» **Task description**
Copy the records starting with the line that contains "516) in the screenshot?" and going on through the line that contains "Telling van Scouting", substituting "Send message" for "Submit form" and leaving everything else unchanged.

» **Exercise inputs**
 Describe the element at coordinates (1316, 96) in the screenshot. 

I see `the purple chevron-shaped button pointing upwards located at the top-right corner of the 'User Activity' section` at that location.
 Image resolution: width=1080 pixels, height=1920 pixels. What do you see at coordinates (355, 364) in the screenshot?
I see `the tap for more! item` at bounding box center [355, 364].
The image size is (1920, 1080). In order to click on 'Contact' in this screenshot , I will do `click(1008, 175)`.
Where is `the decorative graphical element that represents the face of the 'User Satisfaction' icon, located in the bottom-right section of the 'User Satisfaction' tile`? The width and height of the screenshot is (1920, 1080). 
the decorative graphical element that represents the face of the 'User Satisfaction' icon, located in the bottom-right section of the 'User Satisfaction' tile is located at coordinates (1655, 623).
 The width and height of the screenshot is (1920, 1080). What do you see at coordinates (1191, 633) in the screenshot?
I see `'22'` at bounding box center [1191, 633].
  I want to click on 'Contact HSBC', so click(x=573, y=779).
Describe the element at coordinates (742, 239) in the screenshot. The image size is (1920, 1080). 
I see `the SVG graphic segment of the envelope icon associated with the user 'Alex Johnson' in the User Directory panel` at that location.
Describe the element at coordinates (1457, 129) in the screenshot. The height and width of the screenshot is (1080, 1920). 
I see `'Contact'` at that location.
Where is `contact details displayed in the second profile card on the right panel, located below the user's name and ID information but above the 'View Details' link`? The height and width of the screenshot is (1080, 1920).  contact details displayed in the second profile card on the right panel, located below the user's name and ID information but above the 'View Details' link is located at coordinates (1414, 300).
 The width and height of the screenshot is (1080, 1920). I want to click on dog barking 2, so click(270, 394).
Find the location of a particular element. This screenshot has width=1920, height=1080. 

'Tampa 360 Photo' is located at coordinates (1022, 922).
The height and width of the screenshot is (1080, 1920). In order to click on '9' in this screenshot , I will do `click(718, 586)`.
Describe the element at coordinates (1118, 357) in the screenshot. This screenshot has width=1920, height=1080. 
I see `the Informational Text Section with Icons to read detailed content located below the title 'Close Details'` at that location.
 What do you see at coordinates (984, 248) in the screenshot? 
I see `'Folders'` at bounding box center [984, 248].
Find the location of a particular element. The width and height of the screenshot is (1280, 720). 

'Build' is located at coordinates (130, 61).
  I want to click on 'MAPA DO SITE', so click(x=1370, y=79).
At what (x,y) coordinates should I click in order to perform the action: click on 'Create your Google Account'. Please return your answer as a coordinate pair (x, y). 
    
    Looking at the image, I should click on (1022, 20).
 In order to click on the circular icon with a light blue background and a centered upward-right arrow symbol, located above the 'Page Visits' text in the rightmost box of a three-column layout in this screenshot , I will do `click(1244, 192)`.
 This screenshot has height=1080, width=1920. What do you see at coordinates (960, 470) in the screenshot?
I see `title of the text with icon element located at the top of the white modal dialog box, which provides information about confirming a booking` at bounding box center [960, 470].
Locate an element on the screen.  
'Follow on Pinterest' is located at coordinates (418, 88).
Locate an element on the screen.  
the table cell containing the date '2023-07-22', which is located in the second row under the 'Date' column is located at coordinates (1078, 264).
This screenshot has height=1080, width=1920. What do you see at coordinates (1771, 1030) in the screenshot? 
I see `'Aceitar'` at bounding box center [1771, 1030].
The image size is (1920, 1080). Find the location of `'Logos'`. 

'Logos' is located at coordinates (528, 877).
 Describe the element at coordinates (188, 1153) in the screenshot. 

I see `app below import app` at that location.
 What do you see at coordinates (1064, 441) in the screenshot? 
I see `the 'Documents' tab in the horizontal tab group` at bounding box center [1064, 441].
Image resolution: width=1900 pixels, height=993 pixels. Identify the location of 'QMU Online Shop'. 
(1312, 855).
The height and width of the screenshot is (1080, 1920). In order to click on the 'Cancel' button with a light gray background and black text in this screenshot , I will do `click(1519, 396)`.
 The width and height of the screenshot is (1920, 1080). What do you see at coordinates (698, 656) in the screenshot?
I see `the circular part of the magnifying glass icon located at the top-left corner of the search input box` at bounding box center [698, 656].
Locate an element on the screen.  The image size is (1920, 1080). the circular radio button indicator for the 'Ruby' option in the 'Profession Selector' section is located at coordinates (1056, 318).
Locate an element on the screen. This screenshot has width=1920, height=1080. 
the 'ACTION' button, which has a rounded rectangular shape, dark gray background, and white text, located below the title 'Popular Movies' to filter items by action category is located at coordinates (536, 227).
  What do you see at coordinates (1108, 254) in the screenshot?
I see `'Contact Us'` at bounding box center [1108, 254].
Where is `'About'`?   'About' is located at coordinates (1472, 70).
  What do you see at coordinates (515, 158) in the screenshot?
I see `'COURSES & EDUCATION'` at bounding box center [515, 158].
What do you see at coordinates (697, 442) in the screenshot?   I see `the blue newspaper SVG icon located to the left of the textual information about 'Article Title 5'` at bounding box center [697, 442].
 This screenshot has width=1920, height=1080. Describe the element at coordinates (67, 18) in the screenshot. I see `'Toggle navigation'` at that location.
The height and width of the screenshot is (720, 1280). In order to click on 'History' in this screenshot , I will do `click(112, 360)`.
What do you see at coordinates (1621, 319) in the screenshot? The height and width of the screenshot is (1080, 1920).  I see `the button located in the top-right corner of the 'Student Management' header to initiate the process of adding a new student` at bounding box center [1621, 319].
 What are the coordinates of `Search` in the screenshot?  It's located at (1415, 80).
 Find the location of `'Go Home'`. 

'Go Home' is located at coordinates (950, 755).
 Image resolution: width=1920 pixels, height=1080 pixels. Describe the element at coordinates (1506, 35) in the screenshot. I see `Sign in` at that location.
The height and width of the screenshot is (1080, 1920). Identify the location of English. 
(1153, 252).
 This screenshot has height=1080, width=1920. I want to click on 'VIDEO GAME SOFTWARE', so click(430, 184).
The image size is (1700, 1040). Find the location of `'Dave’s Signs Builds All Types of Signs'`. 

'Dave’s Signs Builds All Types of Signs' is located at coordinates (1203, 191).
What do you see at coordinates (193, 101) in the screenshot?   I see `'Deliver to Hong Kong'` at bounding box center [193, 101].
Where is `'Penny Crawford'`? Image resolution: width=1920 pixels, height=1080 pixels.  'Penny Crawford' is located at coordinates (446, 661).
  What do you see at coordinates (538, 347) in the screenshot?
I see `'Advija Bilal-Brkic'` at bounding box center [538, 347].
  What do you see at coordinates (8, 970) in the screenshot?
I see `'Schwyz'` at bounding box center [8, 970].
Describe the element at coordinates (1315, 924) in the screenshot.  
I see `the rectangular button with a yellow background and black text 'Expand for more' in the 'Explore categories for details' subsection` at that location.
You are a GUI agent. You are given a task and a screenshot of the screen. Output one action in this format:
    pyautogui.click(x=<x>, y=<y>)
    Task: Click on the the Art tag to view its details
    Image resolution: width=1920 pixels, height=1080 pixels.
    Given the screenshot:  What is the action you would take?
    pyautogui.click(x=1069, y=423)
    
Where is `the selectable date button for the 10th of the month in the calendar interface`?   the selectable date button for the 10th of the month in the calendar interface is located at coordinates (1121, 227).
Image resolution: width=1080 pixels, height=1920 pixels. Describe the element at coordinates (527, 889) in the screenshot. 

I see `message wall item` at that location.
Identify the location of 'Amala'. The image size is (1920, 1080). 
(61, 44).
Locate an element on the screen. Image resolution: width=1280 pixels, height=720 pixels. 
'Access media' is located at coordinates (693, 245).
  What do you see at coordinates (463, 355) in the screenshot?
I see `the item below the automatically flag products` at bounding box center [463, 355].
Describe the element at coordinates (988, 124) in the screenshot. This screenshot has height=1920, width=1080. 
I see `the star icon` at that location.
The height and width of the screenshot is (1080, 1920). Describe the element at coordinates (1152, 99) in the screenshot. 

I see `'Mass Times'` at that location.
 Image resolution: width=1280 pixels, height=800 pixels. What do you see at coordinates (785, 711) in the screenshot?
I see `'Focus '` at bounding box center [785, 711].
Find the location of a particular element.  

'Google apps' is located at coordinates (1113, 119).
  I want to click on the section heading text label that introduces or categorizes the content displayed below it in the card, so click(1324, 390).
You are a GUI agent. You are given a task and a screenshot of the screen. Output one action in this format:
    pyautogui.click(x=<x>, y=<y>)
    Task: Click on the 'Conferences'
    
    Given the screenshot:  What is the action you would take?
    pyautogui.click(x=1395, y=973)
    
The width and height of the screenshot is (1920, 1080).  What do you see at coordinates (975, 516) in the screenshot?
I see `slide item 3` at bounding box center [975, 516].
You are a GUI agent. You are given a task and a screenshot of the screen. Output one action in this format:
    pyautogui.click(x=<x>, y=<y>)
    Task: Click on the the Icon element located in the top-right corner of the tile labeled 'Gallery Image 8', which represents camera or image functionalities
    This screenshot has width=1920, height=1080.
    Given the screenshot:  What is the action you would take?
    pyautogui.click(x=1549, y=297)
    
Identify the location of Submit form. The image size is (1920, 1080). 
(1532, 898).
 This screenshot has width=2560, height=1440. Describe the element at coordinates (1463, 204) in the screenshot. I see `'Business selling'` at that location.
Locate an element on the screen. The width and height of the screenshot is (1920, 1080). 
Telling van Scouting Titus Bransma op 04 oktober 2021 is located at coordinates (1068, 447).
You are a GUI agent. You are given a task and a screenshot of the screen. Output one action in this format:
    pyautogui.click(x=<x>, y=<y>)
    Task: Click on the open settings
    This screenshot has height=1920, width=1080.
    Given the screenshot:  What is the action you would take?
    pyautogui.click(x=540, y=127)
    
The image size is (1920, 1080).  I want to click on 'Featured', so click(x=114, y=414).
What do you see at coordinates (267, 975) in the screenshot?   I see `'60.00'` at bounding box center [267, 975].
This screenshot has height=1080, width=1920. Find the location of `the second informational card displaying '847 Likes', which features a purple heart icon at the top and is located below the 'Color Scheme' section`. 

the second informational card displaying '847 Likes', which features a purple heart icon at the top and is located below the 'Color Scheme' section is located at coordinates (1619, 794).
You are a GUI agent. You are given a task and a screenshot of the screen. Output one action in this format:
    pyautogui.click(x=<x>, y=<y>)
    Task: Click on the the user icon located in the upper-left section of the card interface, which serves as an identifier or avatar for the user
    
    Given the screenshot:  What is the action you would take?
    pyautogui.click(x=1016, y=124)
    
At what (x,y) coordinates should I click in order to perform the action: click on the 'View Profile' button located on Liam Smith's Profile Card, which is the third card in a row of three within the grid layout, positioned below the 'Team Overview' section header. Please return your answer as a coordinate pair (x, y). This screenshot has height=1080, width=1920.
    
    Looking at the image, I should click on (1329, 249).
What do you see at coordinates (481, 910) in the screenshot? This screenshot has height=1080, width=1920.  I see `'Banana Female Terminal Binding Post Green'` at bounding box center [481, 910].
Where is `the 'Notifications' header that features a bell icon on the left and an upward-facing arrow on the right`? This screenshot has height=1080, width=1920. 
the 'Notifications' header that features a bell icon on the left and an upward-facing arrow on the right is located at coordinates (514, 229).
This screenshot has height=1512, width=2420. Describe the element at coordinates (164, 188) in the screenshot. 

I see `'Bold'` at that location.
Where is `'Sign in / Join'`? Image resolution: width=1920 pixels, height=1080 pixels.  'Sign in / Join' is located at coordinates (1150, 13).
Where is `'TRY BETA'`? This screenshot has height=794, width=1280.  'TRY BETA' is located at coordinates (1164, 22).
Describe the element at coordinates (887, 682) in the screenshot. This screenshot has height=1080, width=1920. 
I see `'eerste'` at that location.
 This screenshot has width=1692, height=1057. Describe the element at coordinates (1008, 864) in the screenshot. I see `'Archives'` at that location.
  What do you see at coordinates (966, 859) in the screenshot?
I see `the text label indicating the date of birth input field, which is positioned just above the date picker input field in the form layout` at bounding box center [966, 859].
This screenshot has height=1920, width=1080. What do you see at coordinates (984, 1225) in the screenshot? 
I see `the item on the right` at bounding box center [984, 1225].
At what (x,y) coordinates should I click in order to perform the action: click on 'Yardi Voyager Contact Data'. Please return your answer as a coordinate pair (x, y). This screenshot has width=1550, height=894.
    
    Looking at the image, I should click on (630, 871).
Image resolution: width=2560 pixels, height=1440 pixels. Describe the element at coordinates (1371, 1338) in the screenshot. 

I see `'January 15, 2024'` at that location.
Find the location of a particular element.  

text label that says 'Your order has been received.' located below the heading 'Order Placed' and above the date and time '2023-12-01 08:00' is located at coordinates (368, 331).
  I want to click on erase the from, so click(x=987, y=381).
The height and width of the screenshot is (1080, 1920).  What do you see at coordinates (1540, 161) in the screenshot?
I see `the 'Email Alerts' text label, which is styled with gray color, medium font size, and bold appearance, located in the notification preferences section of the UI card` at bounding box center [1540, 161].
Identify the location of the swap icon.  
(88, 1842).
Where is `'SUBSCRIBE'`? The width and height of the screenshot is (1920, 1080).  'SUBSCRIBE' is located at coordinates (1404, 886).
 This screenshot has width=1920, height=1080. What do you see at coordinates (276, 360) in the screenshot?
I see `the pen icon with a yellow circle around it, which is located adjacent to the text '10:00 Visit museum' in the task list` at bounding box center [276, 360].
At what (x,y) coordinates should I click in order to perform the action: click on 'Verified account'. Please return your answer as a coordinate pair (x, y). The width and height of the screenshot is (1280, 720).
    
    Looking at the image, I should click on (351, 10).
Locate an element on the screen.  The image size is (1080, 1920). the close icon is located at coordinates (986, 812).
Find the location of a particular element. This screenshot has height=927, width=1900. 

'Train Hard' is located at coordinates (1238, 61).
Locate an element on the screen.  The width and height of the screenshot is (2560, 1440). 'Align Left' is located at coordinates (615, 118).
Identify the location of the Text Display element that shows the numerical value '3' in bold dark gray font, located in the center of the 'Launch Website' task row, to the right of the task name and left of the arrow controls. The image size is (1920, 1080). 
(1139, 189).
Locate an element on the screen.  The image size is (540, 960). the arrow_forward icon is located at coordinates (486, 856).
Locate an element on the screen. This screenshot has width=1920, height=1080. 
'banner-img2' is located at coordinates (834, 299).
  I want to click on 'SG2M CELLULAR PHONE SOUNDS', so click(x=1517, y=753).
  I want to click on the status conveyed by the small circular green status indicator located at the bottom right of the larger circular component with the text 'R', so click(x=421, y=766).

» **Full response**
The width and height of the screenshot is (1920, 1080).  What do you see at coordinates (975, 516) in the screenshot?
I see `slide item 3` at bounding box center [975, 516].
You are a GUI agent. You are given a task and a screenshot of the screen. Output one action in this format:
    pyautogui.click(x=<x>, y=<y>)
    Task: Click on the the Icon element located in the top-right corner of the tile labeled 'Gallery Image 8', which represents camera or image functionalities
    This screenshot has width=1920, height=1080.
    Given the screenshot:  What is the action you would take?
    pyautogui.click(x=1549, y=297)
    
Identify the location of Send message. The image size is (1920, 1080). 
(1532, 898).
 This screenshot has width=2560, height=1440. Describe the element at coordinates (1463, 204) in the screenshot. I see `'Business selling'` at that location.
Locate an element on the screen. The width and height of the screenshot is (1920, 1080). 
Telling van Scouting Titus Bransma op 04 oktober 2021 is located at coordinates (1068, 447).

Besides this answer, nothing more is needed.